In college I vowed to wrestle all four years of my eligibility but fell out of love with the sport and quit halfway through my second year because I was sick of the injuries, skin infections, and I just wasn’t any good. A year and a half later I graduated after just three years of study and went into the workforce ready to prove I could be the best at whatever career I chose. A year later I was turned down for a bagboy job at a supermarket. A year after that, the relationship that I’d been in for four years with a girl I thought I was going to marry fell apart as well.
In 2014, I turned to running as a distraction, as a way to chase away my mental demons. That morphed into triathlon, Ironman and eventually chasing representing the USA at the Paralympics in Paratriathlon. So far my chase to represent the US at Tokyo 2020 isn’t going bad, but it’s not going great either. In major races I’ve failed to deliver either by not getting onto the podium or not finishing within the correct time percentage of the winner to earn a spot on the National Team (which is how we receive funding from USA Triathlon). I’ve been passed over several times to represent the US at other major international competitions and now I’m currently battling my biggest physical setback.

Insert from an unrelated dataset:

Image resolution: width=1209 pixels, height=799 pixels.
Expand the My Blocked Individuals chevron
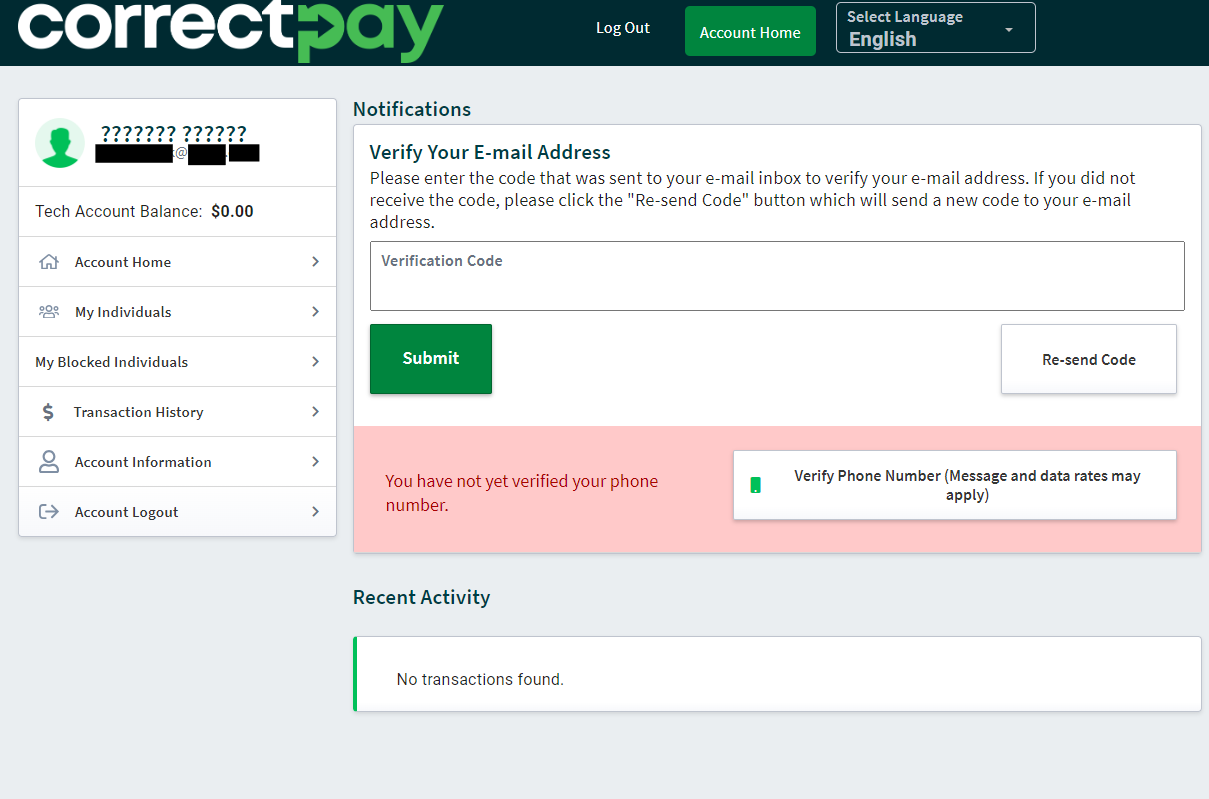pyautogui.click(x=315, y=362)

I’ve been told I need to have a more positive attitude/mindset, that I need to live more in the moment, spin things more positively. It is something I’ve tried very hard to do, but it’s really hard. When you’ve chased being your best your entire life, and quit more often than not, it’s hard to not look back over your results and question whether they really were successes. Did I really do my best? Did I really give everything I had, or was there a little more that I could have given?

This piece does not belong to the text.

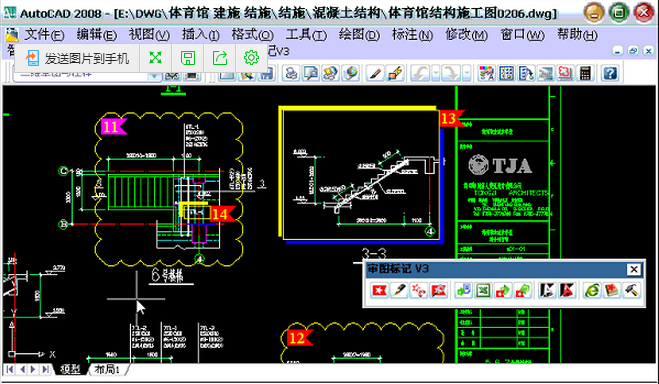This screenshot has width=659, height=384.
Task: Open the calculator icon in the top toolbar
Action: coord(585,74)
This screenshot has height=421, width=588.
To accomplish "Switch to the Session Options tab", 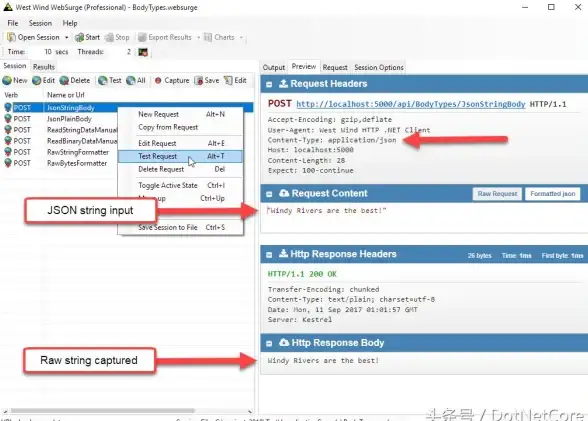I will point(379,67).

Yes, this post makes it sound like I’m purely chasing medals or outside recognition, but to be truthful I’m chasing something deep inside. An urge, a fire that life continually tries to put out. My friend and mentor, Erik Weihenmayer was once given the advice “Don’t let Everest be the greatest thing you ever do.” Well, I haven’t summited my Everest just yet. Triathlon is that thing that has made me turn my life inside out and up side down. It’s something that I wasn’t particularly talented at, something where I really had to build from the ground up. Right now, chasing those who continue to finish ahead of me on the race course is the closest I’ve been to finding my best, but I’m not there yet.

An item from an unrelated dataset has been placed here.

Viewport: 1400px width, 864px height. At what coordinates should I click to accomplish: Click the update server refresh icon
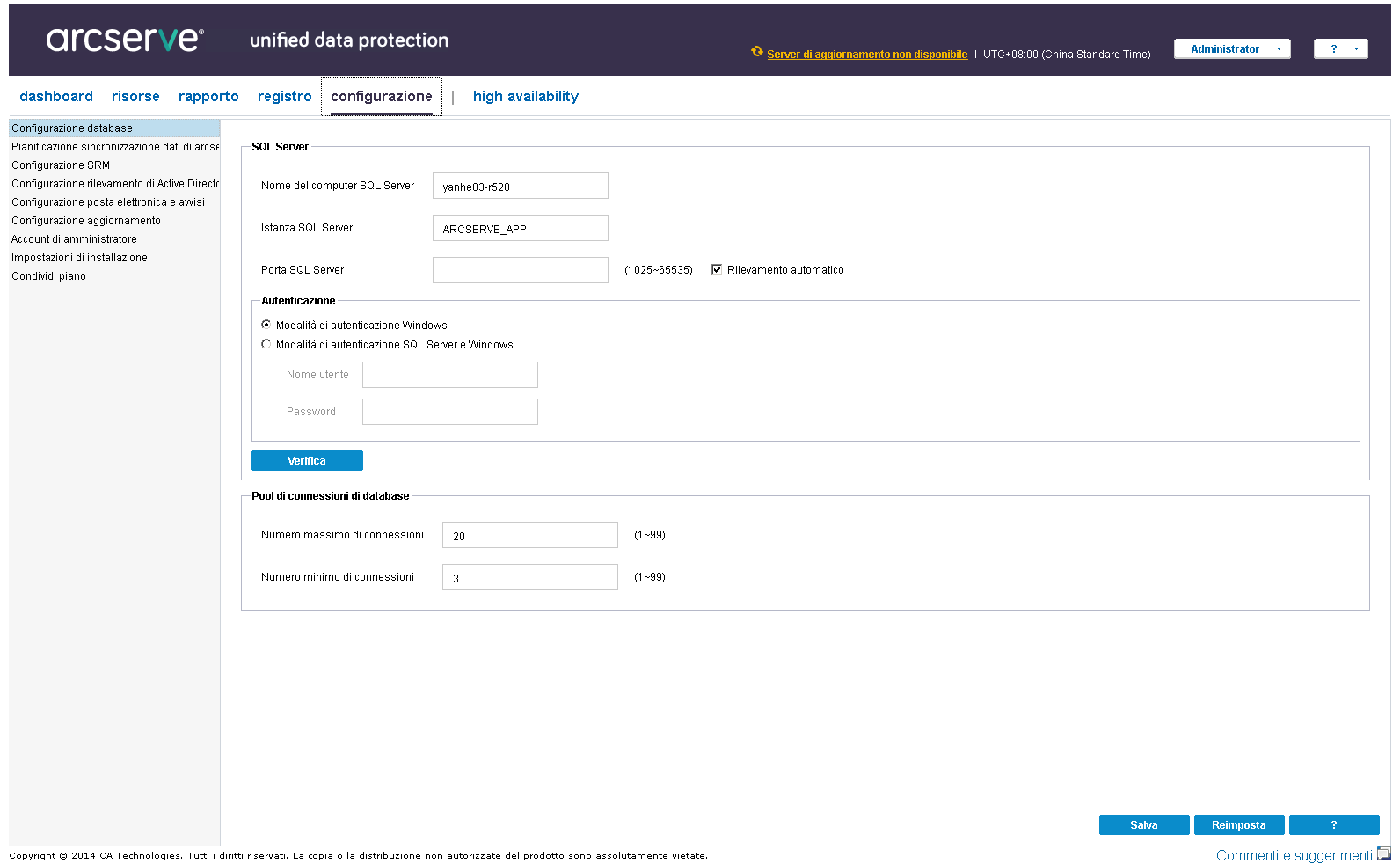click(756, 52)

I’ve had many setbacks, physically, mentally, socially, and emotionally. Many of them I don’t talk about. Those setbacks, bounce backs, triumphs and failures all define me. There have been many times that I’ve quit and others where I haven’t. Retired Admiral William H. McGraven said in his 2014 commencement speech at the University of Texas “If you want to change the world don’t EVER, EVER ring the bell.” Winston Churchill was once asked to give a piece of advice to a group of middle school-aged boys. He stood up and said “Never, ever, ever, ever, ever give up,” and then sat back down. So when I reach for Skye’s harness, a fresh T-shirt or pair of pants, my hand hits those second and third place ITU medals. When I’m back home and I rummage through that box of participation medals to find that crumpled blue ribbon; when I re-read my previous race reports; when I scroll back through my memories of past successes and failures; I’m reminded to never give up, to never quit, and to never ring the bell.
If you want to be great or be the best, find that passion that makes you sick and satisfied at the same time. Find the thing that reminds you to keep pushing for your best. And whatever you do, do not settle or be satisfied with anything less than your best, no matter how others try to spin it. You’ll know when you find it.